* [DESCRIPTION OF THE TASK] Return each line of the listing below that contains the string "Where", with every such line reproduced in full.

* [EXCERPTED DATA]
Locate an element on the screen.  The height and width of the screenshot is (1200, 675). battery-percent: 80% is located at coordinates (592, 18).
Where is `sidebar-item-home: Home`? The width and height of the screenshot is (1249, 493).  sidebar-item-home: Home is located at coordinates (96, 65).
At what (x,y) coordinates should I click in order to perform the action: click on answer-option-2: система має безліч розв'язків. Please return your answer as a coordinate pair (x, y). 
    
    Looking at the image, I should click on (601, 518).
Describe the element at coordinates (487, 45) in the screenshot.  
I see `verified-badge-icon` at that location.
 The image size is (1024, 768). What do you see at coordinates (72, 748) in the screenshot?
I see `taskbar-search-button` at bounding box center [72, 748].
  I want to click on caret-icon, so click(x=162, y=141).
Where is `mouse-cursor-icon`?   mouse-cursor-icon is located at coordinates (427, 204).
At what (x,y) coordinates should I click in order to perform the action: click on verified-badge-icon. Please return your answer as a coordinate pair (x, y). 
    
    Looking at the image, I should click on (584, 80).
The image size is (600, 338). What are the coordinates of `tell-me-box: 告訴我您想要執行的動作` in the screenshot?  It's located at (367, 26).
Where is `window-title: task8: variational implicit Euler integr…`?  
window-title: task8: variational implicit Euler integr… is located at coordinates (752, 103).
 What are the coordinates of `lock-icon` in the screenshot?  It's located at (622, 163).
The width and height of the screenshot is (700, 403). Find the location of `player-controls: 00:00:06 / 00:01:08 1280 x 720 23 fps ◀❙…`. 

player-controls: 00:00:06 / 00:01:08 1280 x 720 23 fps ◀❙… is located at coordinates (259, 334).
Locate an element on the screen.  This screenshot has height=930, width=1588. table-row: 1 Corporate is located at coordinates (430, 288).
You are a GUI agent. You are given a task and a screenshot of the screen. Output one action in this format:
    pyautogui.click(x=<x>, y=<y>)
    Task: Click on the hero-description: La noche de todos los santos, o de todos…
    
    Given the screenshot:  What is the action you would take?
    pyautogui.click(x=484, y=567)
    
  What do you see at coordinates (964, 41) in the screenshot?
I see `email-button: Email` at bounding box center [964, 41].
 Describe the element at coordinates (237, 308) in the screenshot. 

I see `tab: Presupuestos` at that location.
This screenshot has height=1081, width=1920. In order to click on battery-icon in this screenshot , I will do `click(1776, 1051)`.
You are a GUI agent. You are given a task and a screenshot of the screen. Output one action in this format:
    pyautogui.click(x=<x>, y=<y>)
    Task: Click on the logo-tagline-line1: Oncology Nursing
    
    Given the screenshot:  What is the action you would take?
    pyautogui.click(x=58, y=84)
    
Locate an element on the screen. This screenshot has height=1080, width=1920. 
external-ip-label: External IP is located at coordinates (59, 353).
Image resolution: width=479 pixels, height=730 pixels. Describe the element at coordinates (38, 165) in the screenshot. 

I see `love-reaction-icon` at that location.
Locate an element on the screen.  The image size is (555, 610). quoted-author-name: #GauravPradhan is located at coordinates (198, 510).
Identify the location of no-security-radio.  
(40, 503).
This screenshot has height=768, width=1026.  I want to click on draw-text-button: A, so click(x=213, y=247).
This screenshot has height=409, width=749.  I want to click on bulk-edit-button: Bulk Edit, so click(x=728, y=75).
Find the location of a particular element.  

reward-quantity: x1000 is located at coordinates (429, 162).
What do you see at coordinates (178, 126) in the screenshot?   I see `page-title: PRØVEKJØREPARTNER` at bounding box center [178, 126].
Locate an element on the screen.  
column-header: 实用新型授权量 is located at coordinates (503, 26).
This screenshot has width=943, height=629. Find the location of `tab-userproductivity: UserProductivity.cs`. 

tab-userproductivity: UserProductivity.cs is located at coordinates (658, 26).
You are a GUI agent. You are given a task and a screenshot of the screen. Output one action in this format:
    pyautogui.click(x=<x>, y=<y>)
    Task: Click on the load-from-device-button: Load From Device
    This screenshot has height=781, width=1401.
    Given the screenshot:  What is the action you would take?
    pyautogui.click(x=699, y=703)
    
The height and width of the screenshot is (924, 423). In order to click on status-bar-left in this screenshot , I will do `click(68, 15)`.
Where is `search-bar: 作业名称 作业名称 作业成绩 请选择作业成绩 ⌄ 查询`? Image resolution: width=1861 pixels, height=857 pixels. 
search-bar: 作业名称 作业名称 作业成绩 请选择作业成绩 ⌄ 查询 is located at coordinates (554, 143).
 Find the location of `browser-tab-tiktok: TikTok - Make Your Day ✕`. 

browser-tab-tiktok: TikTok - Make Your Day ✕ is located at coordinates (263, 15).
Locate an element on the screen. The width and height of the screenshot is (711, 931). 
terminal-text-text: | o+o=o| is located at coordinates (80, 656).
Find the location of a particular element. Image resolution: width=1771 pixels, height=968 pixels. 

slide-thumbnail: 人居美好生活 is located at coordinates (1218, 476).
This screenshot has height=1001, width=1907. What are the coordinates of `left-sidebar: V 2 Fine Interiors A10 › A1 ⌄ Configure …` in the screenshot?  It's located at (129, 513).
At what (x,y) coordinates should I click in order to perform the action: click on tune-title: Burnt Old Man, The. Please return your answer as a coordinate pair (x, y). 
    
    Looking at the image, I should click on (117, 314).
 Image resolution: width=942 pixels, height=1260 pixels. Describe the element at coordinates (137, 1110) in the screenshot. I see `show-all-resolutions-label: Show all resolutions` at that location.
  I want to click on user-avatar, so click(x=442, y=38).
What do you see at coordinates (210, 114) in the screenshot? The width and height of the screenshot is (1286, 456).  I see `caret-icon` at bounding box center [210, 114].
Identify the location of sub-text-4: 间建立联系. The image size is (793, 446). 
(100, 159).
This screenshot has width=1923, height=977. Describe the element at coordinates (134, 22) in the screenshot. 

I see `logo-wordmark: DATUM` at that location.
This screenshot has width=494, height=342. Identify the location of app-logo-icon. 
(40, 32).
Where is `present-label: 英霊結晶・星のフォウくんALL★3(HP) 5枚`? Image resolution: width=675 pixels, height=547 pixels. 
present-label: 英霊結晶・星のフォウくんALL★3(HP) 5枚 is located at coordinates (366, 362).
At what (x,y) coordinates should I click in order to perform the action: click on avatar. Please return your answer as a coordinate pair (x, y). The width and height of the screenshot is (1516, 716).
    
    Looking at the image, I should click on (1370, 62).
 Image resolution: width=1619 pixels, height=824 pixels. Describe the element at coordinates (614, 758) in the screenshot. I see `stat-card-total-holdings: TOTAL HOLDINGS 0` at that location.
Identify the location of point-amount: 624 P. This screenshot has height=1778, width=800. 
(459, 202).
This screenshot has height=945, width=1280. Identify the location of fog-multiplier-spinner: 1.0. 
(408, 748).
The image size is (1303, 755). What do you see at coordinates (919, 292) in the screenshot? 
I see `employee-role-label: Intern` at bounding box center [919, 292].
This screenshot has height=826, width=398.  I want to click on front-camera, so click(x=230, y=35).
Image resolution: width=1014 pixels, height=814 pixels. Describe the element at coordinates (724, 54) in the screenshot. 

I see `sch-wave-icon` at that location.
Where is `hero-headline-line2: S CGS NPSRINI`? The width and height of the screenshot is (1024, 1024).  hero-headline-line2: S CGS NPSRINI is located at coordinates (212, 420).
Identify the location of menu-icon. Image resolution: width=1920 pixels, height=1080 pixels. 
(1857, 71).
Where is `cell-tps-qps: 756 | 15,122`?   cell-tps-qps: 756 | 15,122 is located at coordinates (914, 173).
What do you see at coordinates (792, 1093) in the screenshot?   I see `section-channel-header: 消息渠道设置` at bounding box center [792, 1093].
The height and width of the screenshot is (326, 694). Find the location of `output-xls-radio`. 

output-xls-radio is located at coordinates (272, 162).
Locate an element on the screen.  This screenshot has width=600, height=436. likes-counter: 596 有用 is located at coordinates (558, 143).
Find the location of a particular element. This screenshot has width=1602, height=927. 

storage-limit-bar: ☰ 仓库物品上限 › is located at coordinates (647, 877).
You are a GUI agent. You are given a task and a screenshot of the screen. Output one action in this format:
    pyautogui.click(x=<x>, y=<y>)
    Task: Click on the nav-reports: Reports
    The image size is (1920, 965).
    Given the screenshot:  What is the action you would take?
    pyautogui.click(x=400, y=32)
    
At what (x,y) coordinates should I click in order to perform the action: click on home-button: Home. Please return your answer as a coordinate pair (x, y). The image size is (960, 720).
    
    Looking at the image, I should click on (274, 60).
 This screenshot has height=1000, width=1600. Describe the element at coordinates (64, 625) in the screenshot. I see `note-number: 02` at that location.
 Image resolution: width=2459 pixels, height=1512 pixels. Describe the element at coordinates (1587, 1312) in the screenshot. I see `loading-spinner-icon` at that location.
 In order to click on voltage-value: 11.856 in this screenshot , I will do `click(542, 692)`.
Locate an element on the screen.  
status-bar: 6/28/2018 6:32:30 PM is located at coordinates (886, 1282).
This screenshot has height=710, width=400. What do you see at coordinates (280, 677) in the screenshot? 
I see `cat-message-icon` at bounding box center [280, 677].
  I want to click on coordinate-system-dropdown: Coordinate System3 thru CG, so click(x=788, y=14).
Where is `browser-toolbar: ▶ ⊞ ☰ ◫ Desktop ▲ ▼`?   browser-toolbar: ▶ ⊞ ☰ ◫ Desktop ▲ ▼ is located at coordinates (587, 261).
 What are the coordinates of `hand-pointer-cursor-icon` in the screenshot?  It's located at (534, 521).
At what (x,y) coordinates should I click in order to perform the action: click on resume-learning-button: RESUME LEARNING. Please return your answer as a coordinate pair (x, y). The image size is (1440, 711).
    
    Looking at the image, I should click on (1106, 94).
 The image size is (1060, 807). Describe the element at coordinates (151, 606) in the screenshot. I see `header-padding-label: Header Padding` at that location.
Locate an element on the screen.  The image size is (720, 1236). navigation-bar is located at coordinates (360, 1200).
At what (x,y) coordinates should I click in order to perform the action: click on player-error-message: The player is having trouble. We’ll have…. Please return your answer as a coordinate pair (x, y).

* [SOLUTION FOR THIS PROBLEM]
Where is `sidebar-item-home: Home`? The width and height of the screenshot is (1249, 493).  sidebar-item-home: Home is located at coordinates (96, 65).
Where is `mouse-cursor-icon`?   mouse-cursor-icon is located at coordinates (427, 204).
Where is `window-title: task8: variational implicit Euler integr…`?  
Where is `search-bar: 作业名称 作业名称 作业成绩 请选择作业成绩 ⌄ 查询`? Image resolution: width=1861 pixels, height=857 pixels. 
Where is `present-label: 英霊結晶・星のフォウくんALL★3(HP) 5枚`? Image resolution: width=675 pixels, height=547 pixels. 
Where is `hero-headline-line2: S CGS NPSRINI`? The width and height of the screenshot is (1024, 1024).  hero-headline-line2: S CGS NPSRINI is located at coordinates (212, 420).
Where is `cell-tps-qps: 756 | 15,122`?   cell-tps-qps: 756 | 15,122 is located at coordinates (914, 173).
Where is `browser-toolbar: ▶ ⊞ ☰ ◫ Desktop ▲ ▼`?   browser-toolbar: ▶ ⊞ ☰ ◫ Desktop ▲ ▼ is located at coordinates (587, 261).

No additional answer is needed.